The Intimacy Snare, Stabilizing Hormones and the Head

As I had my morning coffee, the "Dear Abby" column caught my eye. A reader composed in with a dating predicament and ended her letter with that often-heard stereotype that "Women utilize sex to obtain love, and men use love to get sex." This is a excellent summation of the "Sex Trap."

The Sex Trap resembles the Love Trap, where songs translate great sex as love. Those who fall into the Sex Trap go even farther due to the fact that for these songs, having sex brings enormous meaning and repercussions.

Songs fall into the Sex Trap in one (or both) of two ways:

A.they think sex is a required test of compatibility, (if the sex is great then the relationship will be excellent too).

B.more commonly, all consciousness goes out the window, and one or both previously level-headed singles consider themselves a dedicated couple as quickly as they have sex.
Rather than looking at whether this other person might be a match on levels other than physical attraction-- such as long-lasting requirements, requirements, and desires-- they are blind-sided by the chemistry under the covers.

No doubt, it can be challenging to keep in touch with reality when all those hormones are running wild. Our body responds to somebody we are drawn in to by producing hormones such as PEA or phenylethylamine (natural amphetamine), dopamine and norepinephrine (natural state of mind enhancers), and testosterone ( boosts libido), that makes the chance to make love with somebody we are drawn in to exceptionally tough to withstand. After orgasm, we produce oxytocin (which acts on the hypothalamus to produce emotions), which makes us feel extremely close to and bonded with our sex partner.
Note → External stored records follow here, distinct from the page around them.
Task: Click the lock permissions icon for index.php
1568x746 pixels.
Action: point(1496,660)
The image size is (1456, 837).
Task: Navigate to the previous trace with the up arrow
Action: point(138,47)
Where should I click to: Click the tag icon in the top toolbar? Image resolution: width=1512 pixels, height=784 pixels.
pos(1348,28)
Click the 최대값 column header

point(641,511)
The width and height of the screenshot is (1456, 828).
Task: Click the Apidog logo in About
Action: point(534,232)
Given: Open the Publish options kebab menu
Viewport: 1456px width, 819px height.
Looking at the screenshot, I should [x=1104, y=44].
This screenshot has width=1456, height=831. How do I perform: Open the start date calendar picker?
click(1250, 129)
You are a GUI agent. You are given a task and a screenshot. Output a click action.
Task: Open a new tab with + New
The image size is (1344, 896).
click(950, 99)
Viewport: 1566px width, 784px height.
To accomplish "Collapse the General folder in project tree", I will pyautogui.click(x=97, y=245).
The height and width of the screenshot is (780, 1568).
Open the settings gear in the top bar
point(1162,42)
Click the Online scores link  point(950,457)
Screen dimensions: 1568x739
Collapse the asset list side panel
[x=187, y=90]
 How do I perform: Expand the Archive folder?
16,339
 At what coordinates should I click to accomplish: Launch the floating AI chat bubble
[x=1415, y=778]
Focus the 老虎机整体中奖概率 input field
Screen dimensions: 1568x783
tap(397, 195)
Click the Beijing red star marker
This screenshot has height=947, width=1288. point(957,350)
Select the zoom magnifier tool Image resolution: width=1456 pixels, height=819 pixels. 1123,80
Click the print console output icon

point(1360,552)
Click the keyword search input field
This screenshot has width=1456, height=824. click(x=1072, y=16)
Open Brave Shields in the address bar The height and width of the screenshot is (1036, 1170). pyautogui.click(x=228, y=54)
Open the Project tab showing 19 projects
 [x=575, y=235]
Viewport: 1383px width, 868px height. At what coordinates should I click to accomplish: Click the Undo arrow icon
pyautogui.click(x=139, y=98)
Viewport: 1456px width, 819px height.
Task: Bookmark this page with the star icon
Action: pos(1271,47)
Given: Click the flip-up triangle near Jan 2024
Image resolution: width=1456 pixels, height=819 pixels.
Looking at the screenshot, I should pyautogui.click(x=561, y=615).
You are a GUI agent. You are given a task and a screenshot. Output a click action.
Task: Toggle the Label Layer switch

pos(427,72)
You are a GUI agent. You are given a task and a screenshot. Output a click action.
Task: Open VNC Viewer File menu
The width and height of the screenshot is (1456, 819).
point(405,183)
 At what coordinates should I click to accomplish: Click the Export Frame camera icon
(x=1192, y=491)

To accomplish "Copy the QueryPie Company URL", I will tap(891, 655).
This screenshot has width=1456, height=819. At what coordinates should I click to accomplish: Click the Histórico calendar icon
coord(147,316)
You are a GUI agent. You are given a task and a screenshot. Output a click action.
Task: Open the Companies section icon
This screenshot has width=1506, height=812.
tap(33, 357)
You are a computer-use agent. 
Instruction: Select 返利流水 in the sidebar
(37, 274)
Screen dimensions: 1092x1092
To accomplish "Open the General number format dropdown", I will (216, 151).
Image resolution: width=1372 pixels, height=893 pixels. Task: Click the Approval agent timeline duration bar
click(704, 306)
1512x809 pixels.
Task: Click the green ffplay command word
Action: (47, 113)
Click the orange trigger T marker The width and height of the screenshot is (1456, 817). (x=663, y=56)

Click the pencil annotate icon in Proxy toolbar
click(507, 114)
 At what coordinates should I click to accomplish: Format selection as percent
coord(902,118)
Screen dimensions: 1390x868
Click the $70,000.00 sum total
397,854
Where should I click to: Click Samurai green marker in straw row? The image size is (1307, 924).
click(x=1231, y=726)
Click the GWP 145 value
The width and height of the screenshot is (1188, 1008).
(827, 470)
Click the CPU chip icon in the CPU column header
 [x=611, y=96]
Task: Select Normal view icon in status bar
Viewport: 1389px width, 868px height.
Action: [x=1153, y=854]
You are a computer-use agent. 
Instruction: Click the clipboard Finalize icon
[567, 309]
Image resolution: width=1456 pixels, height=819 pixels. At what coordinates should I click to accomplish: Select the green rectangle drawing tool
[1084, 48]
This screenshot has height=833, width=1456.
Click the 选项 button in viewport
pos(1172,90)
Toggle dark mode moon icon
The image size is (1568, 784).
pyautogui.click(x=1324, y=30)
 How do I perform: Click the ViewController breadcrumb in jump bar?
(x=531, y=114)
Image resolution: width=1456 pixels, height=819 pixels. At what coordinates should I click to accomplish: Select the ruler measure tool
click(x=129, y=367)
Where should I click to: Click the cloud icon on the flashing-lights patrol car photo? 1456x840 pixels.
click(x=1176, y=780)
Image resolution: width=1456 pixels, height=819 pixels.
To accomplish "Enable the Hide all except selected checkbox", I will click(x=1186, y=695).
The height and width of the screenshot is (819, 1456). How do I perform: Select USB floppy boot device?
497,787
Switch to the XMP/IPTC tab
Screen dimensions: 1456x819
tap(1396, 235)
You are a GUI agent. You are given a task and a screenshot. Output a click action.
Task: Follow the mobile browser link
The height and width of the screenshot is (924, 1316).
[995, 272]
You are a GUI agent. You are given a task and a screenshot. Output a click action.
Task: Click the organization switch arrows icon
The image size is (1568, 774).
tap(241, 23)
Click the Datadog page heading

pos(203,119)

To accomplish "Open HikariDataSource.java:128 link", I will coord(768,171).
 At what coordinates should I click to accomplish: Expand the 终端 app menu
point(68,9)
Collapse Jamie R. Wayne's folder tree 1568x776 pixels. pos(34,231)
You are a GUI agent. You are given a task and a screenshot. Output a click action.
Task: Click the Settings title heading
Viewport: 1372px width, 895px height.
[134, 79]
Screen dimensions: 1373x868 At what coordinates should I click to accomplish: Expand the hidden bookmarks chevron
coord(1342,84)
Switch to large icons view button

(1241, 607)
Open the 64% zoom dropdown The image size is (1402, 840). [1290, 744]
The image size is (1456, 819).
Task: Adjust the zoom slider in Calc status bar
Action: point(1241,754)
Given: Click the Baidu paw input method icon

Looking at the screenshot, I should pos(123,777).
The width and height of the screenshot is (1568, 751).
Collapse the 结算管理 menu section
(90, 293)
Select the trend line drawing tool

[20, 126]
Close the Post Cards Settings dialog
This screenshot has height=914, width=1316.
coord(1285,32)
These chain reactions are strong and uncontrolled , resulting in effective feelings of destination, enjoyment, wellness, love, and closeness .

However when issues develop, those who fall under the Sex Trap often rationalize by thinking, "Well, we've got issues, however the sex is great!" They probably wouldn't confess, but they prioritize physical intimacy and concern the rest as optional. Their primary searching tools are sexual tourist attraction and physical compatibility.

Barry North, an RCI coach who works mostly with gay males, states that much of his clients have fallen under the Sex Trap.

" For gay males particularly in city areas, sex is readily offered, which in itself is a trap," North states. "In addition, the culture, with its focus on physical look, motivates sex. If a possible partner is going to be sexually compatible, numerous gay males want to find out from the beginning. Why waste your time if the sex isn't going to ready?".

North adds, "I suspect this is a ' man' thing rather than a 'gay' thing.".
I do desire to why not try this out point out that chemistry is essential. Chemistry is a provided that we can't manage in a relationship; it is either there or not there, and it should be there for the collaboration to work. If not there, we can't "make" chemistry take place, though often it can grow in time.

Songs who pursue a relationship based upon sexual chemistry danger relationship failure when the hormone-induced intoxication wears off and reality hits.

To avoid the Sex Trap, you must stabilize your heart (and hormones) with your head. This implies combining chemistry with good sense. While excellent sex is essential for a sustainable relationship, you have to make your partner choices by paying complete attention to your vision, requirements, values, and goals -- while feeling all those exciting sparks!